REQUIRED TASK:
Extract lines from the records verbatim, starting at the line containing "This screenshot has" and ending at the line containing "Action: [37, 278]", both included.

DATA FOR THIS EXERCISE:
____________________
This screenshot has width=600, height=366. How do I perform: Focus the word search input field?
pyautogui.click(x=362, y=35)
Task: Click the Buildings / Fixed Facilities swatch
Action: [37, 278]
____________________
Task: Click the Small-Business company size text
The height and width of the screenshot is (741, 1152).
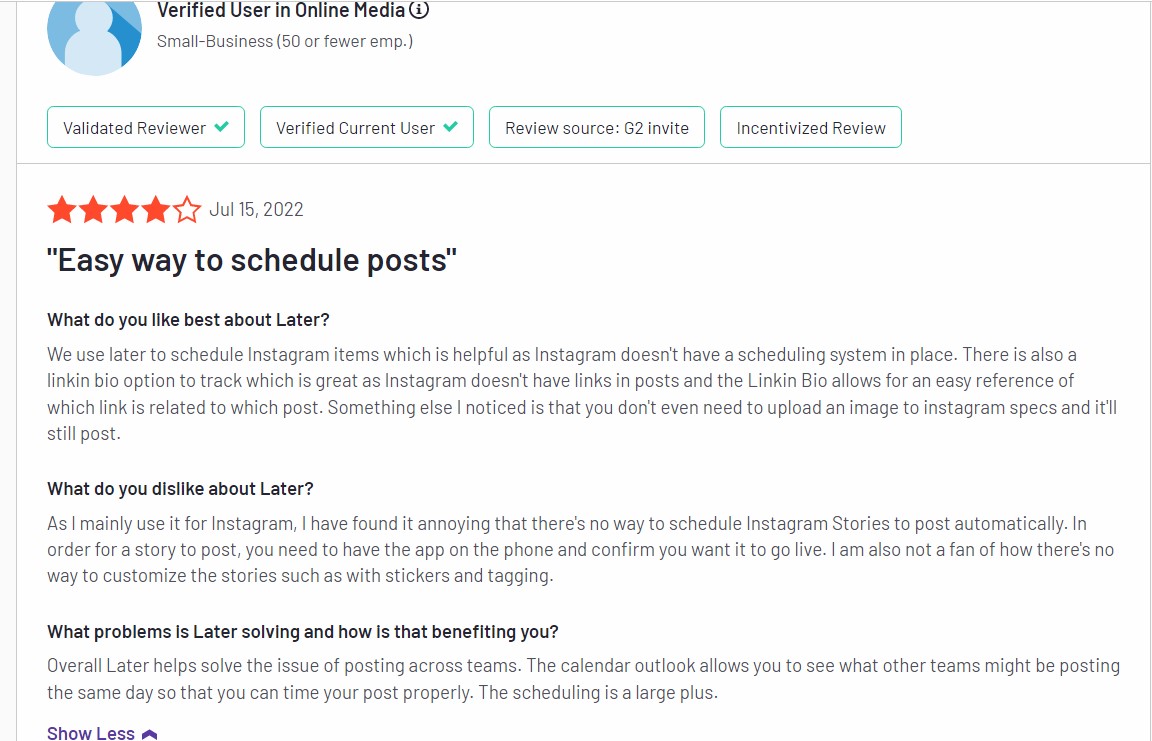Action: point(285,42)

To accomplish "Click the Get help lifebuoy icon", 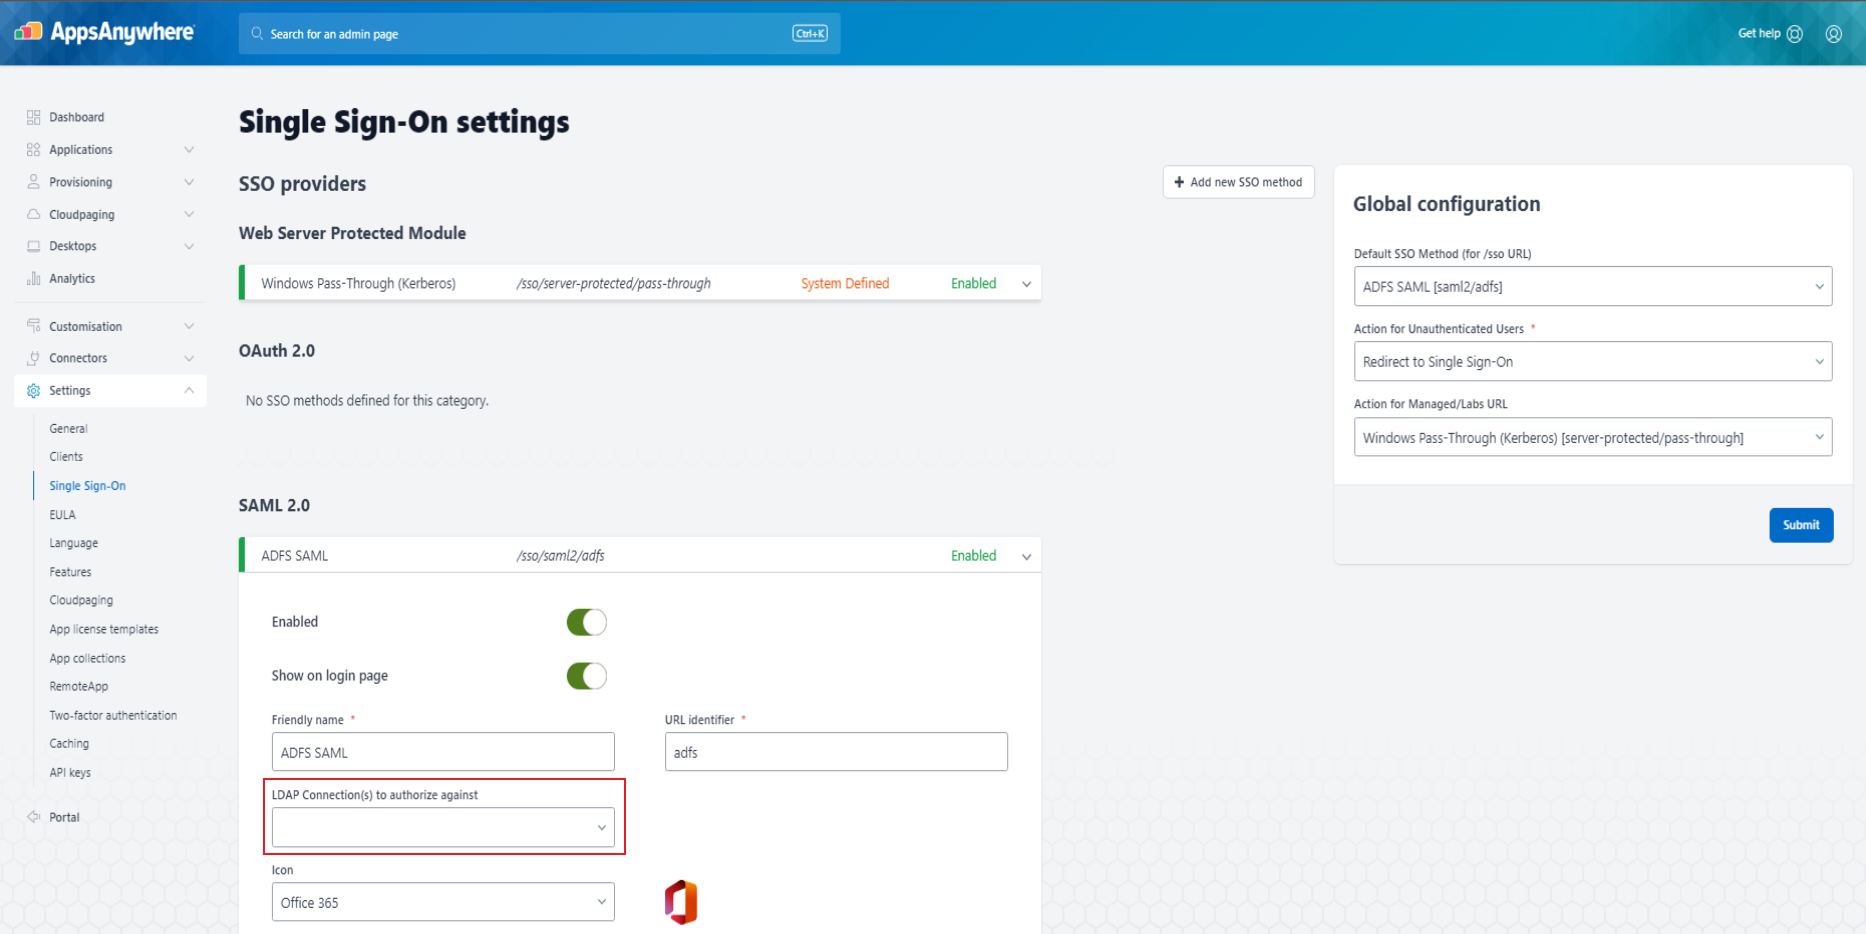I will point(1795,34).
____________________
RESULT FOR THIS TASK:
This screenshot has width=600, height=366. How do I perform: Focus the word search input field?
pyautogui.click(x=362, y=35)
Task: Click the Buildings / Fixed Facilities swatch
Action: [37, 278]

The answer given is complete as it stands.